Kejutan terhadap Tiongkok dimulai pada awal tahun 2000an – periode dimana terjadi peningkatan besar dalam ekspor Tiongkok ke pasar global. Meskipun konsumen telah memperoleh manfaat dari ekspor produk berbiaya rendah, perkembangan pasar tenaga kerja belum begitu baik. Misalnya, sebuah penelitian memperkirakan bahwa guncangan yang terjadi di Tiongkok bertanggung jawab atas “59,3 persen hilangnya pekerjaan di bidang manufaktur di AS antara tahun 2001 dan 2019.” Sebagian besar pekerjaan tersebut berada pada sektor padat karya yang mempekerjakan pekerja berketerampilan rendah. Guncangan perdagangan menyebabkan penurunan partisipasi angkatan kerja dan upah di wilayah yang terkena dampak. Menurut penelitian tersebut, mereka yang kehilangan pekerjaan “mengubah hampir satu dari satu orang menjadi pengangguran jangka panjang”. Sekarang ada kekhawatiran akan terjadinya kejutan lagi di Tiongkok.

Ketika perekonomian Tiongkok melambat, yang sebagian disebabkan oleh melemahnya sektor real estate dan rendahnya permintaan konsumen, terdapat kekhawatiran bahwa negara tersebut mengekspor kelebihan kapasitasnya dalam upaya menggerakkan perekonomiannya. Ada kekhawatiran bahwa hal ini dapat menyebabkan China Shock 2.0 – seperti yang juga telah dijelaskan oleh para ekonom di IMF – dan bahwa “lonjakan ekspor dapat menggusur pekerja dan merugikan aktivitas industri di tempat lain”. Negara-negara menanggapinya dengan menerapkan hambatan tarif dan non-tarif.

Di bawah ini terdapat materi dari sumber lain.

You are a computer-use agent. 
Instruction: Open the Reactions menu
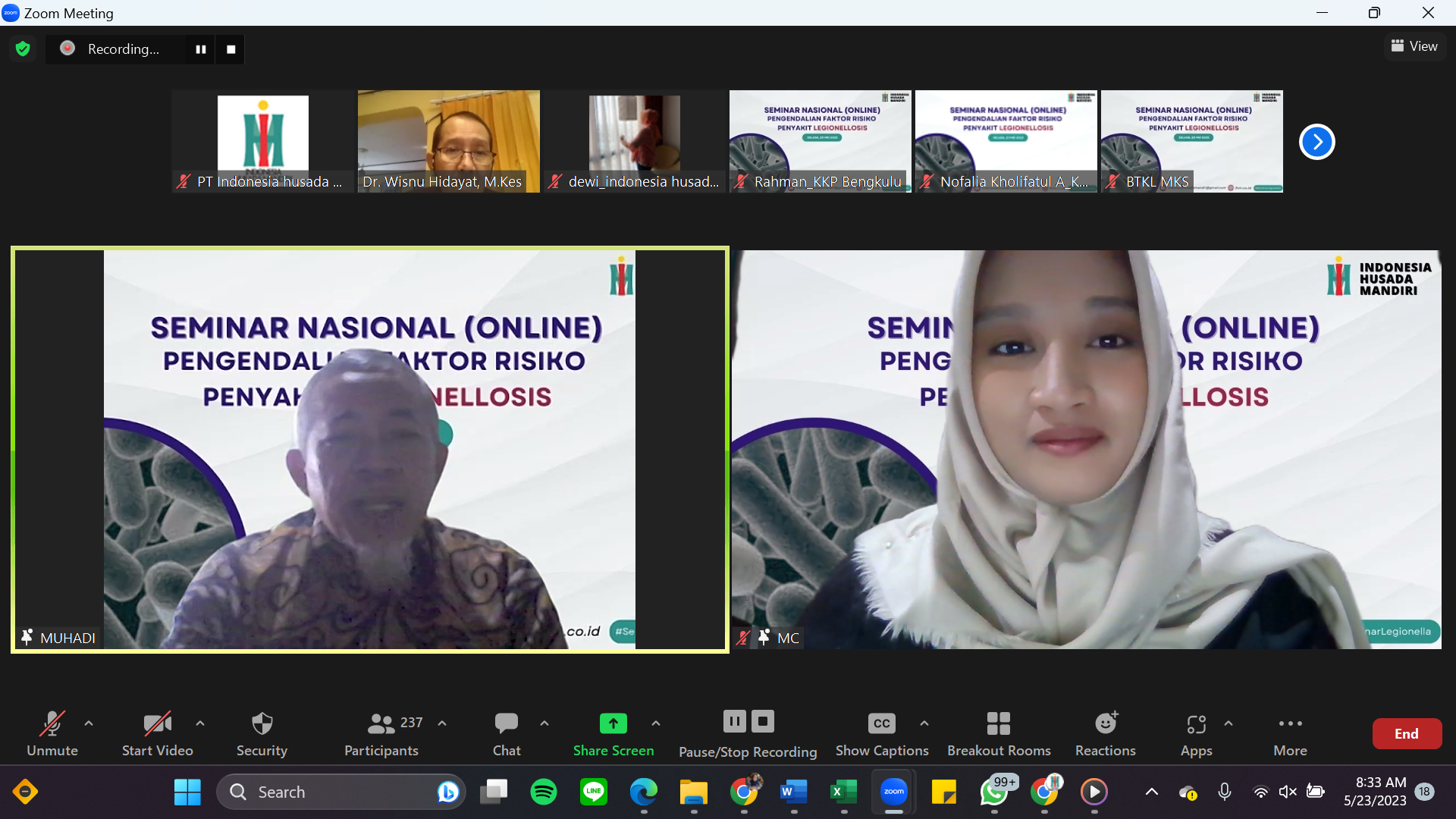[x=1106, y=734]
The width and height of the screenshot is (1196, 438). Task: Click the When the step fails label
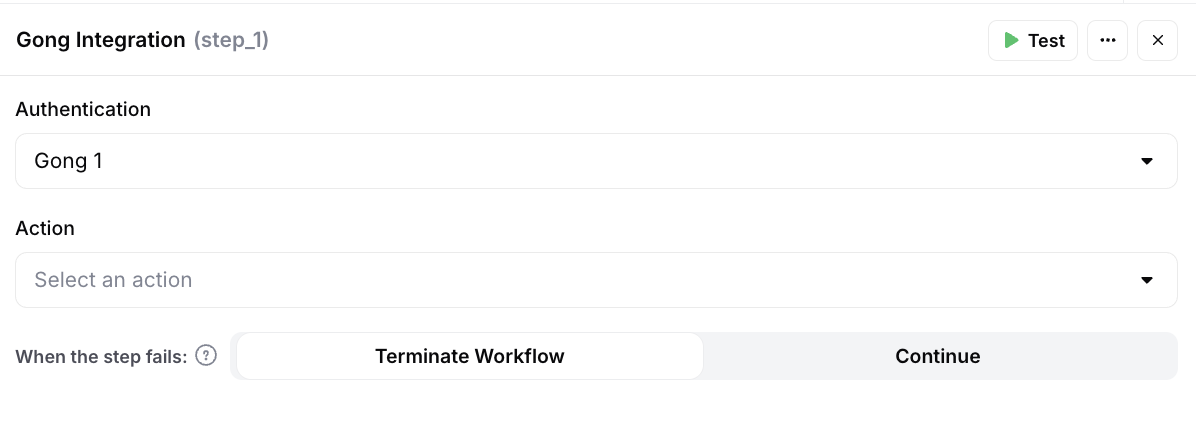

Misalnya, awal bulan ini, pemerintahan Joe Biden menyelesaikan kenaikan tarif terhadap produk Tiongkok. Menurut kantor Perwakilan Dagang AS, tarif sekarang akan mencapai 100 persen untuk kendaraan listrik, 50 persen untuk sel surya, dan 25 persen untuk baja, aluminium, baterai kendaraan listrik, dan mineral tertentu. Menurut laporan dalam makalah ini, India dan beberapa negara lain telah menerapkan tindakan anti-subsidi – negara tersebut telah menerapkan lebih dari 30 investigasi anti-dumping terhadap Tiongkok pada tahun ini saja. Kekhawatiran akan guncangan perdagangan kembali terjadi seiring dengan semakin dekatnya pemilihan presiden AS, dimana kandidat dari Partai Republik, Donald Trump, semakin menekankan isu tarif. Trump telah mengusulkan untuk mengenakan tarif sebesar 60 persen pada semua barang yang berasal dari Tiongkok dan 10-20 persen pada negara lain.

Sedangkan bagi India, meski ada sanksi, impor dari Tiongkok mengalami peningkatan. Pada tahun 2023-2024, impor dari Tiongkok akan melampaui $100 miliar dari $60 miliar pada tahun 2014-15. Mengingat betapa eratnya hubungan Tiongkok dengan rantai pasokan global, sulit bagi India untuk menjauhkan diri. Menurut laporan Inisiatif Penelitian Perdagangan Global, pangsa impor barang-barang industri Tiongkok telah meningkat dari 21 persen menjadi 30 persen selama satu setengah dekade terakhir. Ketergantungan impor pada kategori produk seperti elektronik, mesin, dan tekstil. Pemerintah di India selama bertahun-tahun telah berupaya meningkatkan kemampuan manufaktur negara tersebut dalam upaya mengurangi ketergantungan pada impor. Namun, porsi sektor ini dalam perekonomian hampir stagnan. Meskipun kebijakan-kebijakan terkini seperti Skema Insentif Terkait Produksi telah mencapai beberapa keberhasilan, masih banyak hal yang perlu dilakukan. Kebijakan harus dipandu oleh tujuan untuk meningkatkan manufaktur dalam negeri, meningkatkan daya saing dan mengatasi hambatan struktural yang sudah berlangsung lama terhadap pertumbuhan sektor ini.